Request A: In the legal text on aggrieved parties below, list every case cited in the paragraph about a Qui Tam action.
Request B: Reproduce word for word the stretch of the legal text on aggrieved parties below from "As to who is" through "Q. B. D. 465.".

A person "aggrieved" by diverting or stopping a Highway, s. 88, 5 & 6 W. 4, c. 50, does not include one who only uses the road as one of the general public; to bring a person within this phrase he must be living in the neighbourhood of the Highway, and in the habit of using it (R. v. Taunton St. Mary, 3 M. & S. 465: R. v. Incledon, 1 Ib. 268: R. v. Williamson, 7 T. R. 32: R. v. Townsend, 5 B. & Ald. 420: Vf. Glen on Highways, 390).

As to who is "a party aggrieved," within s. 253, Public Health Act, 1875, by fabricated voting papers; V. Verdin v. Wray, 46 L. J. M. C. 170; 2 Q. B. D. 608; 41 J. P. 484. The Clerk to a Local Board, who fearing dismissal resigns, is not, within that section, "a party aggrieved" by a disqualified person acting on the Board (Rochfort v. Atherley, 1 Ex. D. 511).

"Whether the near relations of a person whose body has been disinterred for dissection, are 'parties aggrieved' is doubtful" (Dwar. 689, 690, citing R. v. Toole, 1 M. & R. 728).

As regards a Qui Tam action; V. Boyce v. Higgins, 23 L. J. C. P. 5 ; 14 C. B. 1: Hollis v. Marshall, 27 L. J. Ex. 235; 2 H. & N. 755 : R. v. Blanshard, 30 J. P. 280: Robinson v. Curry, 50 L. J. Q. B. 561; 7 Q. B. D. 465.

Raw data:
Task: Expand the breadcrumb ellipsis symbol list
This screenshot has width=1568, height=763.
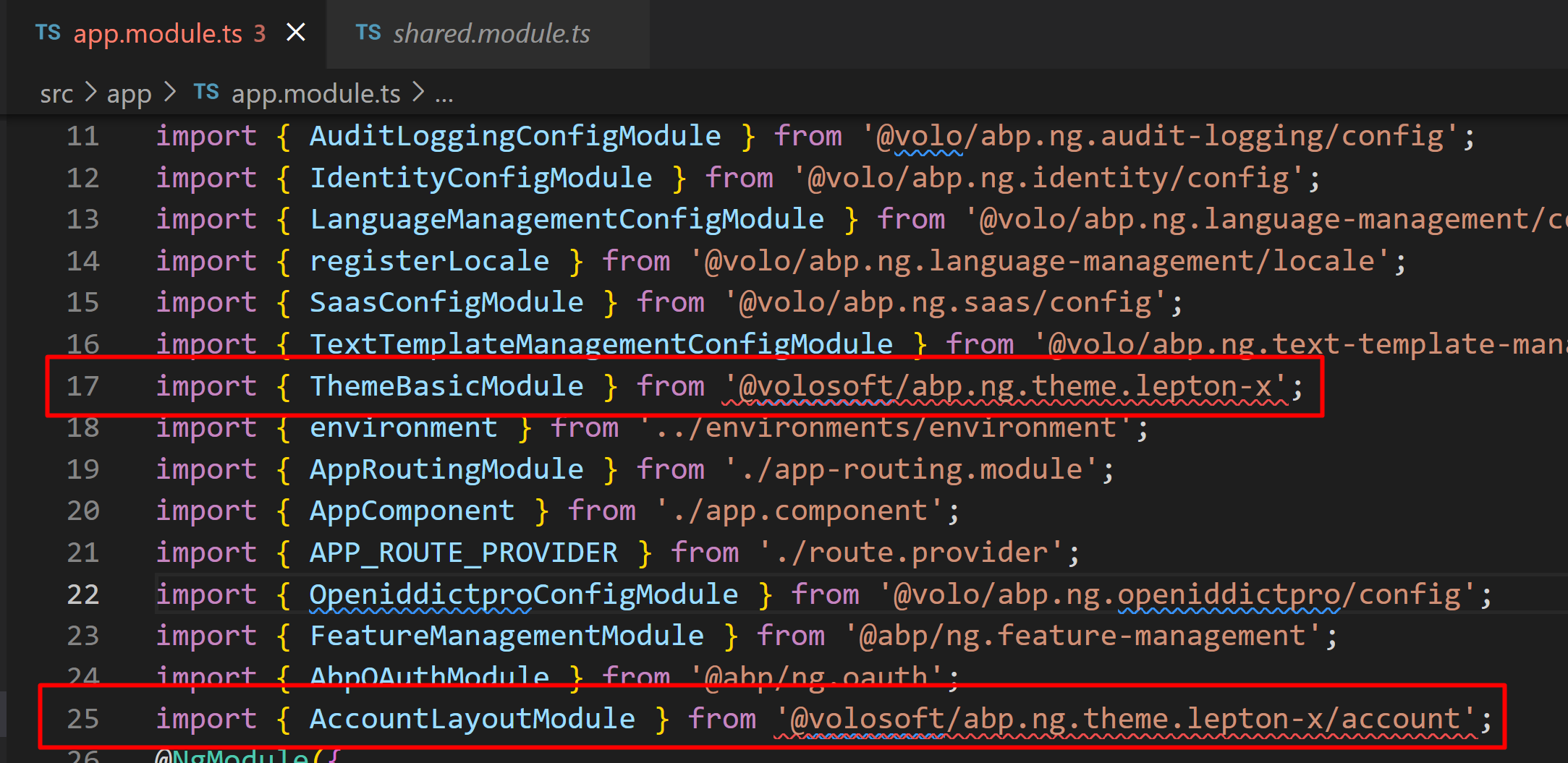Action: [x=444, y=94]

Task result A:
Boyce v. Higgins
Hollis v. Marshall
R. v. Blanshard
Robinson v. Curry

Task result B:
As to who is "a party aggrieved," within s. 253, Public Health Act, 1875, by fabricated voting papers; V. Verdin v. Wray, 46 L. J. M. C. 170; 2 Q. B. D. 608; 41 J. P. 484. The Clerk to a Local Board, who fearing dismissal resigns, is not, within that section, "a party aggrieved" by a disqualified person acting on the Board (Rochfort v. Atherley, 1 Ex. D. 511).

"Whether the near relations of a person whose body has been disinterred for dissection, are 'parties aggrieved' is doubtful" (Dwar. 689, 690, citing R. v. Toole, 1 M. & R. 728).

As regards a Qui Tam action; V. Boyce v. Higgins, 23 L. J. C. P. 5 ; 14 C. B. 1: Hollis v. Marshall, 27 L. J. Ex. 235; 2 H. & N. 755 : R. v. Blanshard, 30 J. P. 280: Robinson v. Curry, 50 L. J. Q. B. 561; 7 Q. B. D. 465.